より高いレベルで、パッシブ EMI フィルタは直感的でわかりやすい従来型のアプローチを採用しており、一部のアプリケーションではパッシブ部品のサイズ、重量、コストに大きな制約が生じても、パワー・エレクトロニクス回路の伝導型電磁波を低減できます。このようなパッシブ・フィルタの設計では、高インピーダンスの直列素子 (DM インダクタ、CM チョーク) と低インピーダンスのシャント素子 (X コンデンサと Y コンデンサ) を挿入することで、EMI 電流の伝搬経路でインピーダンスの不整合を生み出します。通常、低次のスイッチング高調波は、必要なコーナー周波数 (または多段設計では複数のコーナー周波数) に基づいて、リアクティブなフィルタ部品のサイズを決定します。
図 3-1 の単相回路図を例として考えてみると、CM は LCM1 と LCM2、また Y 定格のコンデンサ CY1~CY4 (AC 電源ラインとアース・グランドの間に接続) をチョークし、CM 減衰を実現します。スイッチング・レギュレータから供給される CM 電流は、まずレギュレータ側の Y コンデンサを経由し、次に CM チョークの間に配置された Y コンデンサを経由して戻ります。残りの CM 電流の代替リターン・パスは、LISN 設定の測定インピーダンスを経由します。明らかに EMI 性能に悪影響を与えます。

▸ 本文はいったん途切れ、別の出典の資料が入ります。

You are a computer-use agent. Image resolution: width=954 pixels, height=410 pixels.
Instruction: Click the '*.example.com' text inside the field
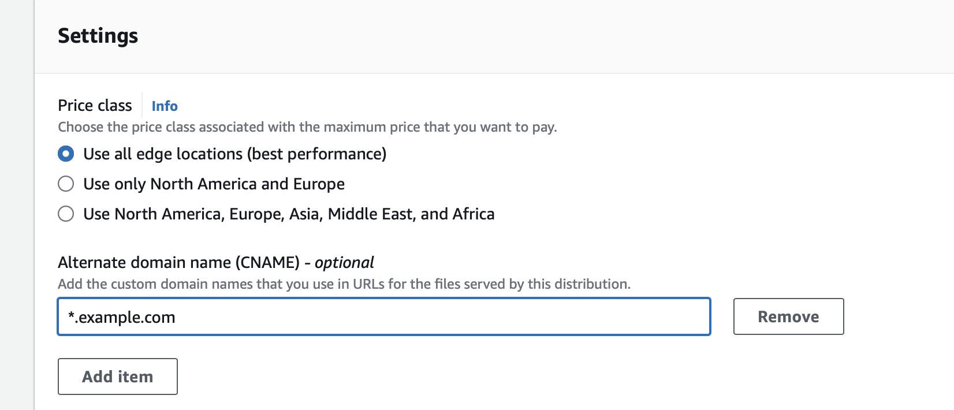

概要で説明したように、安全規制では Y 静電容量の合計値が比較的小さい値 (多くの場合 10nF 未満) に制限されており、目的のコーナー周波数に必要なチョークの CM インダクタンスは数ミリヘンリーの範囲で比較的高いため、チョークが大型で重くなり、高価になります。DM 減衰とは対照的に、X コンデンサ CX1~CX3 は値が大きく (通常は 2.2μF)、CM チョークの漏れインダクタンスを使用して、値の低い DM インダクタンスを実現できます。
実際には、図 3-2 に示す実際の実装 [3] に示したように CM チョークは EMI フィルタのサイズを支配し、EMI フィルタ設計時にいくつかの課題をもたらします。これには、体積の大型化、熱管理の問題、音響ノイズ、フィルタ共振、部品間の電磁気結合などが含まれます。さらに、フィルタ部品 (特に CM チョーク) の寄生素子は、高周波性能と達成可能な減衰に影響を及ぼします。フィルタで使用される個別の部品は、さまざまなメーカーのさまざまなフォーム・ファクタで提供されており、互いに適合するよう最適化されていないため、フィルタ実装の空間設計とアセンブリが損なわれます。